- [WHAT YOU NEED TO DO]: Copy the following records line for line, leaving the pictures out.

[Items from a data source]
::::
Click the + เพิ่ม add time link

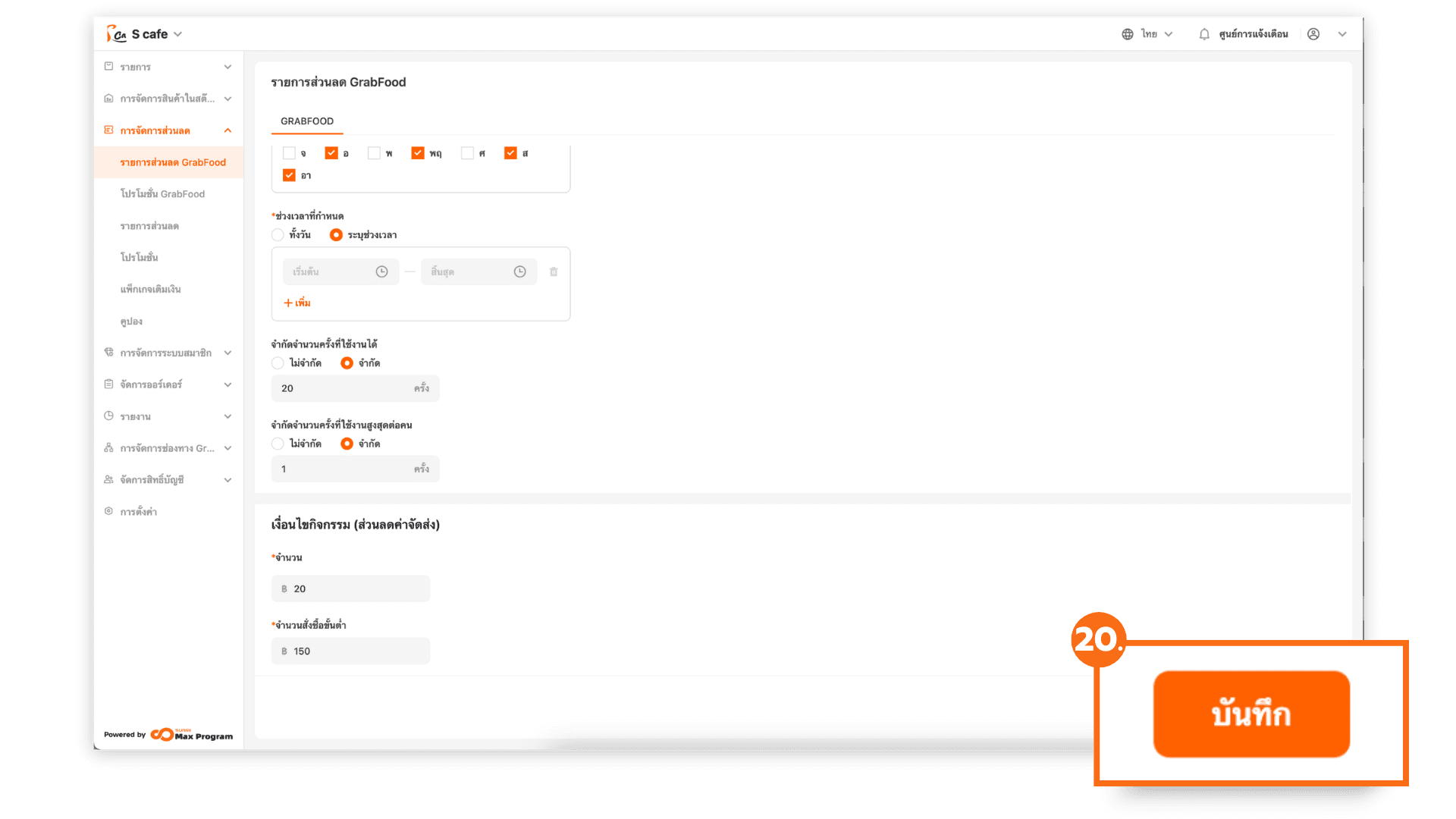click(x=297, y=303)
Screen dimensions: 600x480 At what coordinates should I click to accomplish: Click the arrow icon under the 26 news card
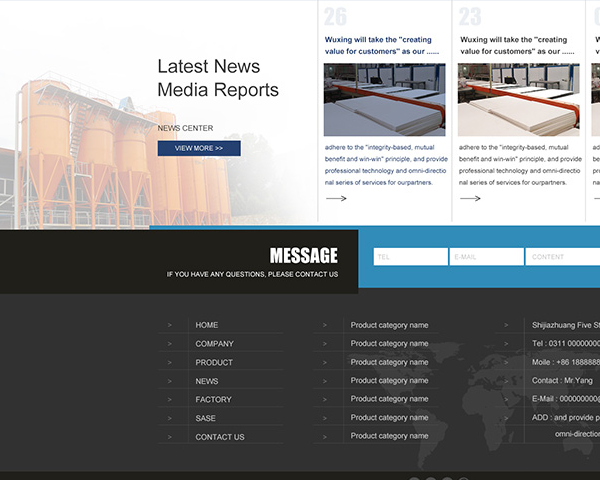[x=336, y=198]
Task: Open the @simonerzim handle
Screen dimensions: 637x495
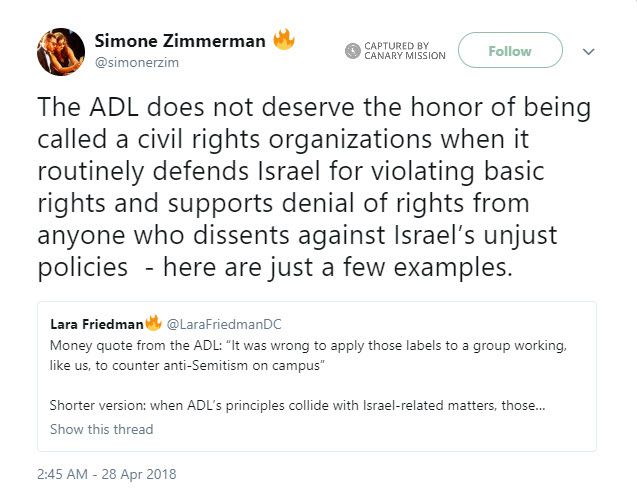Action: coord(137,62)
::::
- [SOLUTION TO THE PROBLEM]:
Click the + เพิ่ม add time link

click(x=297, y=303)
Screen dimensions: 600x480 At what coordinates should I click to accomplish: Click the arrow icon under the 26 news card
[x=336, y=198]
Task: Open the @simonerzim handle
Screen dimensions: 637x495
Action: coord(137,62)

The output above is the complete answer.